Policy Verification in Stochastic Dynamical Systems Using Logarithmic Neural Certificates
This addresses the problem of verifying safety-critical policies in stochastic systems for applications like robotics and autonomous systems, offering an incremental improvement over existing methods.
The paper tackles the verification of neural network policies in stochastic dynamical systems for reach-avoid specifications by introducing logarithmic reach-avoid supermartingales (logRASMs) and a method for computing tighter Lipschitz constant bounds, achieving verification with probabilities up to 99.9999%.
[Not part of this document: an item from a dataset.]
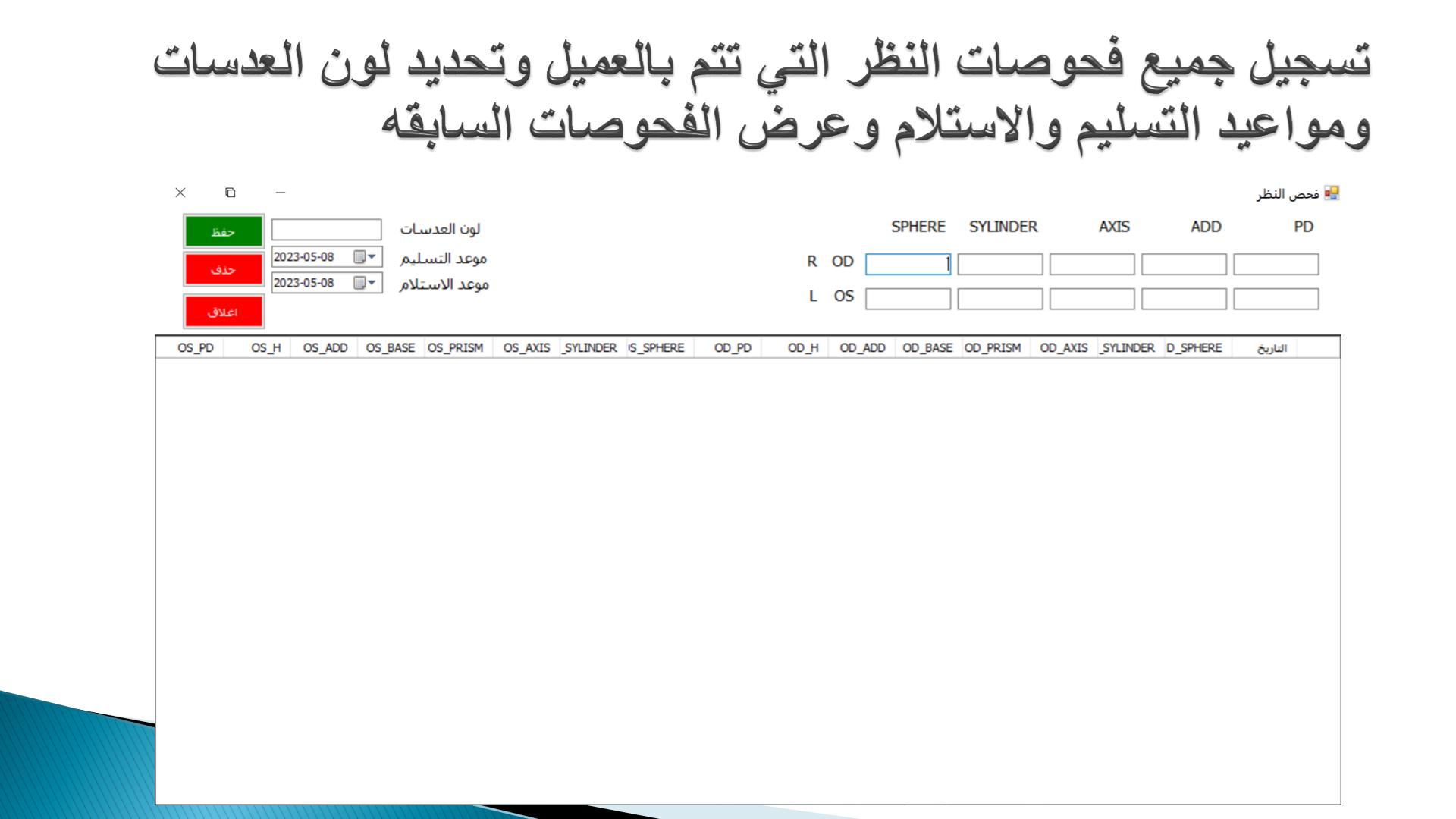
Task: Click the delivery date text 2023-05-08
Action: (304, 257)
We consider the verification of neural network policies for discrete-time stochastic systems with respect to reach-avoid specifications. We use a learner-verifier procedure that learns a certificate for the specification, represented as a neural network. Verifying that this neural network certificate is a so-called reach-avoid supermartingale (RASM) proves the satisfaction of a reach-avoid specification. Existing approaches for such a verification task rely on computed Lipschitz constants of neural networks. These approaches struggle with large Lipschitz constants, especially for reach-avoid specifications with high threshold probabilities. We present two key contributions to obtain smaller Lipschitz constants than existing approaches. First, we introduce logarithmic RASMs (logRASMs), which take exponentially smaller values than RASMs and hence have lower theoretical Lipschitz constants. Second, we present a fast method to compute tighter upper bounds on Lipschitz constants based on weighted norms. Our empirical evaluation shows we can consistently verify the satisfaction of reach-avoid specifications with probabilities as high as 99.9999%.